Published online by Cambridge University Press: 26 January 2010
InTestimony Shoshana Felman suggests that giving testimony or bearing witness has become “a crucial mode of our relation to events of our times,“ especially to traumas of contemporary history such as the Holocaust or the invention of the nuclear bomb. If testimony is one strategy for facing horror, it may also be an action that seems involuntary, that feels out of control. Even when we bear “witness to a trauma, to a crime or to an outrage; witness to a horror or an illness,” the event itself may be so shocking that its “effects explode any capacity for explanation or rationalization” (Felman and Laub 1–6).

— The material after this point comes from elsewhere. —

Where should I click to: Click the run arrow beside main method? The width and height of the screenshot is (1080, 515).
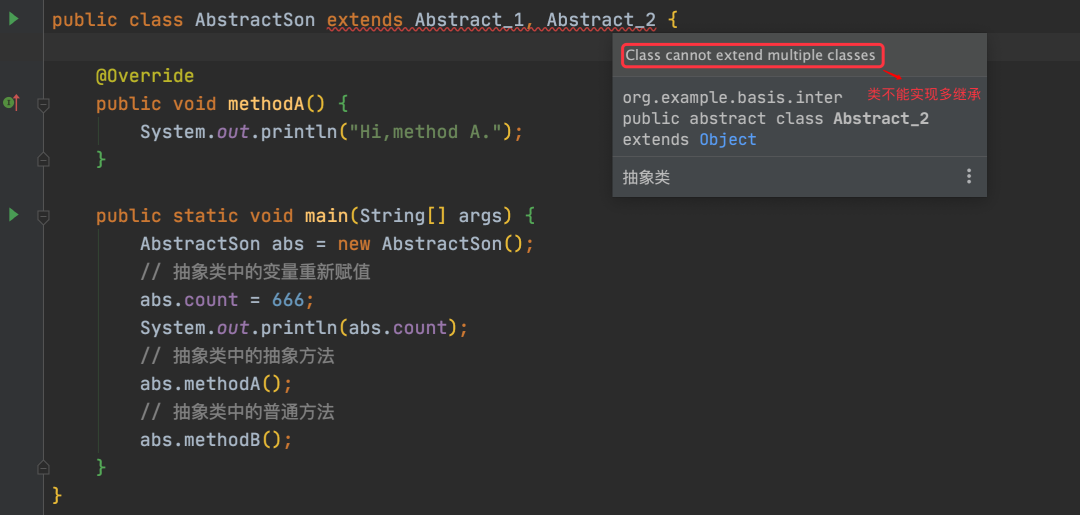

This is certainly the effect that Flannery O'Connor's fictions have on me. Reading her stories – for the first time or the tenth – I feel wounded, traumatized; I feel a simultaneous need to bear witness to the outward pain O'Connor's characters endure, as well as to the inward phantasm of my own body in pain. How can we rationalize Sabbath Lily Hawks's description of a baby's death in Wise Blood, for example? Do we excise it from our memory of the text, or do we sanitize it, torment it, until this anecdote seems to offer a clean, pure, uplifting vision of the morality to be attained when reading O'Connor's fiction?
“Listen,” she said in a louder voice, “this here man and woman killed this little baby. It was her own child but it was ugly and she never give it any love. This child had Jesus and this woman didn't have nothing but good looks and a man she was living in sin with. […]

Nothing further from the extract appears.